2006-03-20 Thread David E. Bailey
Dear Colleagues,

Many of you may be interested in this report from the World Bank about
the state of connectivity in LDCs.



Connecting Developing Countries
BBC
March 9, 2006

Five years ago in Nigeria, there were 370,000 people with mobile phones.
Just four years later, mobile phone users in the country topped 16.8
million. It's a result that has made the Nigerian mobile phone market
the second largest in Africa.

And in the Philippines, there are now more mobile phone subscribers than
fixed telephone subscribers. By the end of last year, the Philippines
had about 40 million mobile phone subscribers - six times more than in
2000.

These two countries are among the 144 economies named in a new World
Bank report, "Information and Communications for Development 2006: Global
Trends and Policies", which examines progress worldwide in rolling out
access to Information and Communication Technologies (known as ICT).

According to Mohsen Khalil, Director of the World Bank Group's Global
ICT Department, the report shows the mobile telephone revolution has
been a key driver behind increased access to ICT in developing
countries.


Mobile Phone Growth

"Developing countries have witnessed a remarkable progress in terms of
connectivity over the past 10 years", Khalil says.

"In 1990, developing countries had only 20 percent of the total
telephone lines in the world. Today they have 60 percent. And more
interesting is that the growth is still in the developing countries and
this is mostly due to the mobile telephony revolution."

There are now more mobile than fixed phones and about 70 percent of the
developing world's population - over 50 percent in Sub-Saharan Africa -
live within footprint of mobile phone services

The report also makes the point that with prepaid services and calling
cards, even poor households benefit from increased telephone access.

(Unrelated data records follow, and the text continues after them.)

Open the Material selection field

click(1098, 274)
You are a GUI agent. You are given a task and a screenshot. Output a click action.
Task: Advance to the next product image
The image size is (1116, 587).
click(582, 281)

By 2005, half the world's households had telephones. Among developing
regions, the telephone subscription rate is highest in Eastern Europe
and Central Asia - where it more than doubled from 2000 to 2004. But
growth was highest in Sub-Saharan Africa - with the telephone
subscription rate tripling - albeit to a still low 103 subscribers per
1000 people.


Mixed Picture for the Internet

Bank economist and editor of the report, Christine Qiang, says while the
developing world has seen huge progress in the rollout of basic
infrastructure for communications technology, the picture is more mixed
for advanced uses such as the internet.

Worldwide internet use quadrupled between 2000 and 2005. But as Qiang
points out: "while developed nations have more than 300 secure internet
servers per one million people, developing nations have fewer than two.
Canada has more secure servers than all the developing countries
combined."

Eastern Europe and Central Asia are in the lead among developing
regions, with 117 internet users per 1000 people. That's six to eight
times as many as in South Asia and Sub-Saharan Africa.

The report also says developing countries still have far to go to make
access to ICT commonplace in governments, schools and businesses.  For
example, while most developed nations have connected nearly all of their
primary and secondary schools to the internet, only 38 percent of
developing countries have done so. For Africa, the figure is less than
one percent.


The Way Ahead

The report urges developing countries to work in partnership with the
private sector to extend the reach and use of ICT. And there is also a
need to break down existing monopolies in developing countries.

"The existence of monopolies still in about half of the developing
countries, particularly over long distance and international
communications - which have determined the course of internet service -
is the main obstacle today for the dissemination of information
services," Khalil says.

"The developing countries have to complete their liberalization process
by bringing an end to the remaining monopolies and fully liberalizing
the provision of services by encouraging the private sector to provide
services at an affordable cost," he says.